Effet par l'image modifiée : est le nom donné par Gilles Deleuze à un procédé qu'il a repèré dans deux westerns de John Ford : une image est montrée deux fois, mais la seconde fois, modifiée ou complétée de manière à faire sentir la différence entre la situation de départ et celle d'arrivée. Dans Liberty Valance, la fin montre la vrai mort du bandit et le cow-boy qui tire, tandis qu'on avait vu précédemment l'image coupée à laquelle s'en tiendra la version officielle (c'est le futur sénateur qui a tué le bandit). Dans Les deux cavaliers, on nous montre la même silhouette de shérif dans la même attitude mais ce n'est plus le même shérif. Il est vrai que entre les deux S et S', il y a beaucoup d'ambiguïté et d'hypocrisie. Le héros de Liberty Valance tient à se laver du crime pour devenir un sénateur respectable, tandis que les journalistes tiennent à lui laisser sa légende, sans laquelle il ne serait rien. Et, comme l'a montré Roy (Pour John Ford, édition du cerf), Les deux cavaliers ont pour sujet la spirale de l'argent qui, dès le début, mine la communauté et en fera qu'agrandir son empire."

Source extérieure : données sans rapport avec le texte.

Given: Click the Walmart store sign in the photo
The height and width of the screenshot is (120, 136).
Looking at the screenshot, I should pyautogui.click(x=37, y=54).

Ce motif de l'image modifiée était déjà présent, magnifiquement, dans La prisonnière du désert. D'une part avec l'image de Debbie, qu'Ethan élève au dessus de lui au début du film pour marquer la reconnaissance de sa filiation et à la fin lorsqu'il résout enfin la question du racisme et renonce à la tuer bien que "souillée" par sa vie avec un indien. L'autre image modifiée est celle de l'embrasure de la porte, signe d'espoir d'intégration au début, signe du retour à la vie solitaire à la fin.
Au début de Citizen Kane la caméra monte au dessus d'une grille sur laquelle figure "No trespassing" et transgresse l'espace personnel de Kane au moment de sa mort, moment intime par excellence. A partir du dernier mot prononcé, "Rosebud" va s'enclencher une enquête, une chasse comme celle de Ethan dans La prisonnière du désert. Seul le spectateur apprendra ce que signifie ce mot car l'enquête menée dans le film échoue. Dans les milliards de caisses laissées à la mort de Kane, des ouvriers viennent faire du vide et jettent des caisses au feu : sous une luge, sur laquelle jouait Kane enfant on distingue le mot "Rosebud". La luge est brûlée et l'on suit le parcours des flammes et la fumée qui s'échappe. Se clôt ainsi la vie d'un homme et l'on repasse à l'extérieur du domaine. On ne peut deviner la vie d'un homme en essayant de mieux connaître son intimité. Seul l'art permet de l'approcher.
Dans La nuit du chasseur , on a bien la même scène au début et à la fin. Le père, le vrai puis celui qui a incarné le mal en pourchassant les enfants, est arrêté par les flics. Cette arrestation est filmée les deux fois dans les mêmes conditions : sur une pelouse où le père est jeté à terre par les flics. A chaque fois, l'enfant se donne un coup de poing sur le ventre. Ainsi selon Bill Khron : à la place du serment monstrueux, accepté par le fils au début du film de ne pas révéler où se trouve l'agent, l'enfant, à la fin, éventre la poupée en criant : "No, no, it's too much". Comme libéré du secret, il peut accéder à l'âge adulte.